Write out the whole listing without a single alteration.

□ □ □

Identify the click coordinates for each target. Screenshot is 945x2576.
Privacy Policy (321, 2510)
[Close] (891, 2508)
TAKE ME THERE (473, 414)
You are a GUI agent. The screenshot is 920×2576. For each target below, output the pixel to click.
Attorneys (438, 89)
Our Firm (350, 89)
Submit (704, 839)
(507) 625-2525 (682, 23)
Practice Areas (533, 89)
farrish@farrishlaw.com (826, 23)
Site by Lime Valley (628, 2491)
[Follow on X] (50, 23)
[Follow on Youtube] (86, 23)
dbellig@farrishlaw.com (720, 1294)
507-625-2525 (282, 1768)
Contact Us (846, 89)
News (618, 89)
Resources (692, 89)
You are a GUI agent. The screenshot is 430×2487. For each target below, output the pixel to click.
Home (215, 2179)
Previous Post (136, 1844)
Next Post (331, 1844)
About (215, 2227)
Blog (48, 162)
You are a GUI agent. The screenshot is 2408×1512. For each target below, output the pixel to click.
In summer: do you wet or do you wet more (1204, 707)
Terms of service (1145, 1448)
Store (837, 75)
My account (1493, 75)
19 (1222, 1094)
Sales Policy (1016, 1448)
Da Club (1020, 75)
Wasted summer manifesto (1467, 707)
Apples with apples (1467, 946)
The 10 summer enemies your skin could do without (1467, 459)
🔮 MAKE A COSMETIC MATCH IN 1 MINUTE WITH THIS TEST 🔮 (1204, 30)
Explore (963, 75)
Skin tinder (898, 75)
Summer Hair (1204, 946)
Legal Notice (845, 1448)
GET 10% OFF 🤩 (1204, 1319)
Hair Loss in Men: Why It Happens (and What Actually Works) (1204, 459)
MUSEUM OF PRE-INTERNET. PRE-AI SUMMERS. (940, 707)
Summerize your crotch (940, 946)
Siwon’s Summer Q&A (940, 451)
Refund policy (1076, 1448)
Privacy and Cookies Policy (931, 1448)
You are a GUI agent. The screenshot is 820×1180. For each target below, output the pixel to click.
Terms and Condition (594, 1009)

□ □ □

— Task response —
Identify the click coordinates for each target. Screenshot is 945x2576.
Privacy Policy (321, 2510)
[Close] (891, 2508)
TAKE ME THERE (473, 414)
You are a GUI agent. The screenshot is 920×2576. For each target below, output the pixel to click.
Attorneys (438, 89)
Our Firm (350, 89)
Submit (704, 839)
(507) 625-2525 (682, 23)
Practice Areas (533, 89)
farrish@farrishlaw.com (826, 23)
Site by Lime Valley (628, 2491)
[Follow on X] (50, 23)
[Follow on Youtube] (86, 23)
dbellig@farrishlaw.com (720, 1294)
507-625-2525 (282, 1768)
Contact Us (846, 89)
News (618, 89)
Resources (692, 89)
You are a GUI agent. The screenshot is 430×2487. For each target below, output the pixel to click.
Home (215, 2179)
Previous Post (136, 1844)
Next Post (331, 1844)
About (215, 2227)
Blog (48, 162)
You are a GUI agent. The screenshot is 2408×1512. For each target below, output the pixel to click.
In summer: do you wet or do you wet more (1204, 707)
Terms of service (1145, 1448)
Store (837, 75)
My account (1493, 75)
19 (1222, 1094)
Sales Policy (1016, 1448)
Da Club (1020, 75)
Wasted summer manifesto (1467, 707)
Apples with apples (1467, 946)
The 10 summer enemies your skin could do without (1467, 459)
🔮 MAKE A COSMETIC MATCH IN 1 MINUTE WITH THIS TEST 🔮 (1204, 30)
Explore (963, 75)
Skin tinder (898, 75)
Summer Hair (1204, 946)
Legal Notice (845, 1448)
GET 10% OFF 🤩 (1204, 1319)
Hair Loss in Men: Why It Happens (and What Actually Works) (1204, 459)
MUSEUM OF PRE-INTERNET. PRE-AI SUMMERS. (940, 707)
Summerize your crotch (940, 946)
Siwon’s Summer Q&A (940, 451)
Refund policy (1076, 1448)
Privacy and Cookies Policy (931, 1448)
You are a GUI agent. The screenshot is 820×1180. For each target below, output the pixel to click.
Terms and Condition (594, 1009)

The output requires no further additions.